The hub’s short- and long-duration storage capabilities will be used during peak season and year-round by the 840-MW Intermountain Power Project (IPP Renewed) near Delta, Utah. IPP Renewed will use 30% by volume hydrogen fuel in Mitsubishi Power’s M501JAC gas turbines at startup, and transition to 100% by volume hydrogen by 2045.

To optimize efficient and safe production and storage at the hub, Mitsubishi Power will deploy an Ovation control and safety platform for reliable monitoring and control, as well as emergency shutdown, fire and gas protection. The platform will also gather and contextualize data from the hub’s various third-party systems to help eliminate complexity and risk. Emerson’s PACSystems RSTi-EP I/O will provide easier field connectivity and facilitate project changes without extending timelines or increasing cost, while Emerson’s AMS Device Manager will monitor the health of plant assets to further improve safety, reliability, efficiency and sustainability.

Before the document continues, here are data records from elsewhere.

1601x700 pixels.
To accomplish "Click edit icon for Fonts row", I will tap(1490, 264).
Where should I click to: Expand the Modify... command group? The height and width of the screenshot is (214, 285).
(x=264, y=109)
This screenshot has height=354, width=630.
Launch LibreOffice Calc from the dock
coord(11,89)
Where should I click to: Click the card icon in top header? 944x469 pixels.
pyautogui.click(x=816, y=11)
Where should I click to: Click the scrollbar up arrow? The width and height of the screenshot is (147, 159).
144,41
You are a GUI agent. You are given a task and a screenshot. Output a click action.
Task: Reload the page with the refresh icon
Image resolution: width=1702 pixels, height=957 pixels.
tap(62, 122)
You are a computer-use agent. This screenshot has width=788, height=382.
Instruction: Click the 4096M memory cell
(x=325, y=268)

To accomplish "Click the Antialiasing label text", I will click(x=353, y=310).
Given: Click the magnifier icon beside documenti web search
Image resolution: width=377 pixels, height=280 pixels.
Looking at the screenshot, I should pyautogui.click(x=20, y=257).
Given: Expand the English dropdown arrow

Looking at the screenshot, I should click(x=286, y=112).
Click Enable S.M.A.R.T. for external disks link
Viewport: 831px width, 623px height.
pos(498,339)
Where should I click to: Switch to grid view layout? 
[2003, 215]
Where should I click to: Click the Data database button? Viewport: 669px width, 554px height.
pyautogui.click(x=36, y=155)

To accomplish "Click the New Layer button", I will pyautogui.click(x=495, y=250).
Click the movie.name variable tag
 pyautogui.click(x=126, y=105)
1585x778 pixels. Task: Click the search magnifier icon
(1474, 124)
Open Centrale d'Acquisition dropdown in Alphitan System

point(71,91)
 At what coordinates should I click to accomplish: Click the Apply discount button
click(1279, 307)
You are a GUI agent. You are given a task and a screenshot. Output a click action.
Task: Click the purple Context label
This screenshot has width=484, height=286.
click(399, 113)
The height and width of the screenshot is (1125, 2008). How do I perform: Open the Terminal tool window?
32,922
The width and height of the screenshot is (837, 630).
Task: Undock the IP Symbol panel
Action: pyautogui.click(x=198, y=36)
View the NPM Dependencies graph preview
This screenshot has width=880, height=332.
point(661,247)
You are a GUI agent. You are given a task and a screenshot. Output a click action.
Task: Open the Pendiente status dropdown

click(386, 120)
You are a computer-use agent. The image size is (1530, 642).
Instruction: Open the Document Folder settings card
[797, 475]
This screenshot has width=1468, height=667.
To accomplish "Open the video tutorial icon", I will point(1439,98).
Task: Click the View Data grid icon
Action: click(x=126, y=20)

“Generating, storing and transmitting electricity with zero carbon emissions is critical to meeting the world’s sustainable power generation needs,” says Michael Ducker, senior VP of hydrogen infrastructure for Mitsubishi Power Americas and president of Advanced Clean Energy Storage I. “Emerson’s hydrogen expertise and digitally connected architecture design will help shorten time to start up, while also developing a safe, reliable and easily scalable transmission system to meet our goals for renewable energy production and storage.”

Yeager reports that other process industry users can likely achieve similar sustainability results by optimizing their applications to reduce CO₂ emissions, which can be aided by adopting digital twins and other digitalization technologies. “We can use digital twins to model a whole power plant in real time, integrate results with the plant’s regular database, find useful changes in its operations, and better optimize its performance,” explains Yeager. “The digital twin can also employ analytics software to test possible logic changes, try out new scenarios safely and without risk, and add successful adjustment to the real plant.”